— BEGIN INPUT MATERIAL —

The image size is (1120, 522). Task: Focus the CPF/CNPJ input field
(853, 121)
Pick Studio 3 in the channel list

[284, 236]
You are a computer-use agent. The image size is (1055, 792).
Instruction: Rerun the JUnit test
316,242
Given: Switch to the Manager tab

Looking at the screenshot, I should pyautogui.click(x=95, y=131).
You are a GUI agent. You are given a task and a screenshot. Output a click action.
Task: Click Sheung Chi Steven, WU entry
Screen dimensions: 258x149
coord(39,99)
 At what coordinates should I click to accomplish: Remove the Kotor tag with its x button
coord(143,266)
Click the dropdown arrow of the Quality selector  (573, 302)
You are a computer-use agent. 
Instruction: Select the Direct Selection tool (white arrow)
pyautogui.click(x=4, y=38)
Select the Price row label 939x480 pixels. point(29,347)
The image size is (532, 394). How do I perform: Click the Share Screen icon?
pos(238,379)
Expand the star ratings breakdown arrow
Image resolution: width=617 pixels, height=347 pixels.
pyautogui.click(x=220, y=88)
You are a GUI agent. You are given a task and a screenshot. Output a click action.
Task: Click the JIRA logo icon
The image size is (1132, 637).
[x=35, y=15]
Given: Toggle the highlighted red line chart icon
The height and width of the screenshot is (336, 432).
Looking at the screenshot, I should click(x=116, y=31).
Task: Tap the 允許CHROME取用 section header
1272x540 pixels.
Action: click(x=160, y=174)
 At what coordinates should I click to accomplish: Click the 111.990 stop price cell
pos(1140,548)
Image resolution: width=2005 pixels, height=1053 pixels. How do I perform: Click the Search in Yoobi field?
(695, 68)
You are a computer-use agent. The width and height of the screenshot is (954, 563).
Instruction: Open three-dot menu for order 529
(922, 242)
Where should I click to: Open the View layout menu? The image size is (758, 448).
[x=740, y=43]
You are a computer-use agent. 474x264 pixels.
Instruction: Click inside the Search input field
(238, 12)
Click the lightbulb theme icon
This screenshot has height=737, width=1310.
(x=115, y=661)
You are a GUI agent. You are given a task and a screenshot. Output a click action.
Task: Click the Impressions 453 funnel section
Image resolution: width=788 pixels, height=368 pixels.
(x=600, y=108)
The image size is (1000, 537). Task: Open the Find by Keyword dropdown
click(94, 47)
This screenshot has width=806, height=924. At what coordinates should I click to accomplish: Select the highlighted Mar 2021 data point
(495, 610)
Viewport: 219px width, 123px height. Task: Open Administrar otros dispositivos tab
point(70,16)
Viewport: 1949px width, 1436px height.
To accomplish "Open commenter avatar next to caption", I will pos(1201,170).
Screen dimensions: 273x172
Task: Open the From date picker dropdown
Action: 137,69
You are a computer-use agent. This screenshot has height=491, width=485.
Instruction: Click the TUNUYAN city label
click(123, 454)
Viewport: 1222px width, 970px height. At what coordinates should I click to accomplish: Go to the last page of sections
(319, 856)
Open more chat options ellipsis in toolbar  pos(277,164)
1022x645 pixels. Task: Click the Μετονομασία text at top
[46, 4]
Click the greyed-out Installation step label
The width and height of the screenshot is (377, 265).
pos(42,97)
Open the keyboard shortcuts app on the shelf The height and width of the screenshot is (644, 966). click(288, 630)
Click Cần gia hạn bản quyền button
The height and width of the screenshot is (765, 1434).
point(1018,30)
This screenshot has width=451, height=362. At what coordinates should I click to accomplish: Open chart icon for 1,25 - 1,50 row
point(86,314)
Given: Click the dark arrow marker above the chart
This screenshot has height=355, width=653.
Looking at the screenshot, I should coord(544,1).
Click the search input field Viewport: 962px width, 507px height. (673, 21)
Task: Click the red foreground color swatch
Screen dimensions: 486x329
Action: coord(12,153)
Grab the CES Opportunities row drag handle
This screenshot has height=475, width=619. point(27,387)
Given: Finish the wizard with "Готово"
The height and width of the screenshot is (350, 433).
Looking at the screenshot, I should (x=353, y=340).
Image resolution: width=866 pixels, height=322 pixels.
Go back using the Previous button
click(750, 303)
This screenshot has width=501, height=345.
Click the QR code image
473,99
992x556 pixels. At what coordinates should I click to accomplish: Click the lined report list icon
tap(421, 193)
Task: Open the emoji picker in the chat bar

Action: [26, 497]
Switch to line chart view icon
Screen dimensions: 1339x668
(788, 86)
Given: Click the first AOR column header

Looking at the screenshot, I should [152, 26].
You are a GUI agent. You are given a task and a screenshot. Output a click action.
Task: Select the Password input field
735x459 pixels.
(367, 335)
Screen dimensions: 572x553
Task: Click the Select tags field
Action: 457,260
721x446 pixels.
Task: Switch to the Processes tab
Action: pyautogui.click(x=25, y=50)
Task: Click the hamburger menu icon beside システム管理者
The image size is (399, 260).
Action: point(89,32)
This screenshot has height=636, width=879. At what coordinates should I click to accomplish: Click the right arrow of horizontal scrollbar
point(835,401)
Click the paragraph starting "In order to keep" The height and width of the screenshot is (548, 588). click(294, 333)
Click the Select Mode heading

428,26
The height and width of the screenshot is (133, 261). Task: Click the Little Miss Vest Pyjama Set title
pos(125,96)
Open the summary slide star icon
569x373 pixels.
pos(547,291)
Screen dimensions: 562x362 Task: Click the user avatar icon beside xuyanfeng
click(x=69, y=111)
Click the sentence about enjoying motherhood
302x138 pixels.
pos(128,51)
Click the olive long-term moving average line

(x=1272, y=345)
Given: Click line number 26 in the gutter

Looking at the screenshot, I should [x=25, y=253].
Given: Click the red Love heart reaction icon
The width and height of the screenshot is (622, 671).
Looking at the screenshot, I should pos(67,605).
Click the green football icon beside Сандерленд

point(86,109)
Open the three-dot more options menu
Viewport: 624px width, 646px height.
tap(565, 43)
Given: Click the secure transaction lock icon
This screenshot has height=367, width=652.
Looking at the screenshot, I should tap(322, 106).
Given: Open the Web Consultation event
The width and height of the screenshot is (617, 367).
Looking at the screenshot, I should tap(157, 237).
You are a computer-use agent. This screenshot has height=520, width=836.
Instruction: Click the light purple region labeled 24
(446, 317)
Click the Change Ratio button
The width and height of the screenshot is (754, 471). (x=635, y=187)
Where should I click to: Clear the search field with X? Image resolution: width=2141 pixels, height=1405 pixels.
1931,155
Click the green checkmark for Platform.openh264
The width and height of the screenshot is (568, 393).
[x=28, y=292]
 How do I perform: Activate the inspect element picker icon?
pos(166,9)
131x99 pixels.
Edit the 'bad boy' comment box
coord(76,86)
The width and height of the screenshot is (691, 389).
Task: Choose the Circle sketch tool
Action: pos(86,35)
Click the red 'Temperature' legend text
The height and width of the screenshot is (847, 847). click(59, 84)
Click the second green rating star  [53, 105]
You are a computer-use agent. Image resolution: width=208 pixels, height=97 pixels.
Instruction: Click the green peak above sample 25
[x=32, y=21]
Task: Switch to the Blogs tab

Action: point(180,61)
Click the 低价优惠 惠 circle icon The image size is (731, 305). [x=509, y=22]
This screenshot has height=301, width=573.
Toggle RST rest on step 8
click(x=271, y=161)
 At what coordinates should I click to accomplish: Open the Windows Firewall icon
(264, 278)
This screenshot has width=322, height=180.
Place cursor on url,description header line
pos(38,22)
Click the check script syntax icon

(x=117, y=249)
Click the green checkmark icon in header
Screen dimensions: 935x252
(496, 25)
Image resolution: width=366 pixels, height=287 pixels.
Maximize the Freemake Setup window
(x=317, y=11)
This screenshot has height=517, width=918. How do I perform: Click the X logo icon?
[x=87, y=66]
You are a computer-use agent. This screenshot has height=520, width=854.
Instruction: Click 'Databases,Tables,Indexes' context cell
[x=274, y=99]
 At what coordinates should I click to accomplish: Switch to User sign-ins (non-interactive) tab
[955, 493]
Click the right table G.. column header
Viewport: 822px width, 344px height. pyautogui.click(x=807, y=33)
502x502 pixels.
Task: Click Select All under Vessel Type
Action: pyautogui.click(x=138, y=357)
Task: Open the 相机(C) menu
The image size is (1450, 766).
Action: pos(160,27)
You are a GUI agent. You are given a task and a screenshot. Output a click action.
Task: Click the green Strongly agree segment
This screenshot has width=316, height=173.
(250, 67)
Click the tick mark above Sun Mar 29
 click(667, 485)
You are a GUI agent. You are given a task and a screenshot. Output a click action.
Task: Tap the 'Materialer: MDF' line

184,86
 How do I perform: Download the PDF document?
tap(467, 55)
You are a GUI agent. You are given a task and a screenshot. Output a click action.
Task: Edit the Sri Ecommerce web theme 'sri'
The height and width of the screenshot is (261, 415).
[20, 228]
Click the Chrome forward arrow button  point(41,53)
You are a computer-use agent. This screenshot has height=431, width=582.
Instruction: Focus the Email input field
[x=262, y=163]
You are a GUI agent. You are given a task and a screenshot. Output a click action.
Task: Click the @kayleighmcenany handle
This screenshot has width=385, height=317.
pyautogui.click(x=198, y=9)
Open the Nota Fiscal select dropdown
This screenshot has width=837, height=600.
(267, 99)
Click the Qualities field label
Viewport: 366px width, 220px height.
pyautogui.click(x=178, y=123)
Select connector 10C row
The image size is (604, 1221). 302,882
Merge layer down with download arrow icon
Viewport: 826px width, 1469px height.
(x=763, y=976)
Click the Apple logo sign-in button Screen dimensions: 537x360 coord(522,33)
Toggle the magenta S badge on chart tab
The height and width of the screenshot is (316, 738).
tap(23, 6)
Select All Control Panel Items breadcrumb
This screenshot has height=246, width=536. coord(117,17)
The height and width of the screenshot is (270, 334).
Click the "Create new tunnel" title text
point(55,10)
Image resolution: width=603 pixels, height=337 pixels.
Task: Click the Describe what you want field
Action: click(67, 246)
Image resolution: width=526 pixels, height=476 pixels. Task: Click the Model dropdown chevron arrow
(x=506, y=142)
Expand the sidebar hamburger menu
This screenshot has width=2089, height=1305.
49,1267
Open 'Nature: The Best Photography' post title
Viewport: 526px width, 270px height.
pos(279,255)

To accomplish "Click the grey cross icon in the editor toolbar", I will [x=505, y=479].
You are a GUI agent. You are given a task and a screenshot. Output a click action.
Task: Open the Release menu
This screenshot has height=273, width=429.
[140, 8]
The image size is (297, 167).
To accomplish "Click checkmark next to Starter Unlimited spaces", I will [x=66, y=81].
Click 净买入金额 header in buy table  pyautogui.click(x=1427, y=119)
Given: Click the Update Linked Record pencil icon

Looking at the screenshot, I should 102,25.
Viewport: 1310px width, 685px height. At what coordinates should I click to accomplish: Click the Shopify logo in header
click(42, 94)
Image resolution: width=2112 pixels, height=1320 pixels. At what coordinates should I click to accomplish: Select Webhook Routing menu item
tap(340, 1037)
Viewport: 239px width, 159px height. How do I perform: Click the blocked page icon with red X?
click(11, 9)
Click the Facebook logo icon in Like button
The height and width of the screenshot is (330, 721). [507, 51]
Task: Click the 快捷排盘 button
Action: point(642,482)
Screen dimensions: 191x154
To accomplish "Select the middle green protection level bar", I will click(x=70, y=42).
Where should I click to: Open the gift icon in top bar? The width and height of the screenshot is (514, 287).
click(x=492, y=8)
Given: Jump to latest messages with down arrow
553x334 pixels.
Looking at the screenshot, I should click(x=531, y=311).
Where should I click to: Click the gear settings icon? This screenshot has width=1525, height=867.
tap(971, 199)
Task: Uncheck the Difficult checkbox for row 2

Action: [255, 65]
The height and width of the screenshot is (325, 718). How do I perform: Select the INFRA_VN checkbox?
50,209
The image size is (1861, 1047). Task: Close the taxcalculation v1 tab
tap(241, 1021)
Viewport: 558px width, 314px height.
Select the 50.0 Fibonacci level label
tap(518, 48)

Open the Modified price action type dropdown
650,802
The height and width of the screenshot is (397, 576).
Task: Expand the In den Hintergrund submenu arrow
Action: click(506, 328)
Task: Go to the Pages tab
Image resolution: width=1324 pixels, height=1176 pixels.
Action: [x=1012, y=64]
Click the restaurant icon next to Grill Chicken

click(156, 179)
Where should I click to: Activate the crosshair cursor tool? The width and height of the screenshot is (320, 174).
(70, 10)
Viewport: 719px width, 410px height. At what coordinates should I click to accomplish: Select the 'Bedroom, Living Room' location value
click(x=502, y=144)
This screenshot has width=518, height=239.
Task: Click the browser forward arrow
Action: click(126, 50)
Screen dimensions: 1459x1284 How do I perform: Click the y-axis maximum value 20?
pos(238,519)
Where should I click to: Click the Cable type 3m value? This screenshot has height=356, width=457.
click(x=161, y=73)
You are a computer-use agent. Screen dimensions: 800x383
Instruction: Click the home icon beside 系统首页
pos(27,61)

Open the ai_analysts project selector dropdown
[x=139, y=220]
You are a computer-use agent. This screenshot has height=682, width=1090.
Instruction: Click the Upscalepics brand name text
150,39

— END INPUT MATERIAL —

-- GOAL --
Rewrite the stretch from the line containing "Open the Nota Fiscal select dropdown" through the line containing "(x=763, y=976)", replacing "dropdown" with "list" and leaving everything else unchanged.

-- CORRECT ANSWER --
Open the Nota Fiscal select list
This screenshot has width=837, height=600.
(267, 99)
Click the Qualities field label
Viewport: 366px width, 220px height.
pyautogui.click(x=178, y=123)
Select connector 10C row
The image size is (604, 1221). 302,882
Merge layer down with download arrow icon
Viewport: 826px width, 1469px height.
(x=763, y=976)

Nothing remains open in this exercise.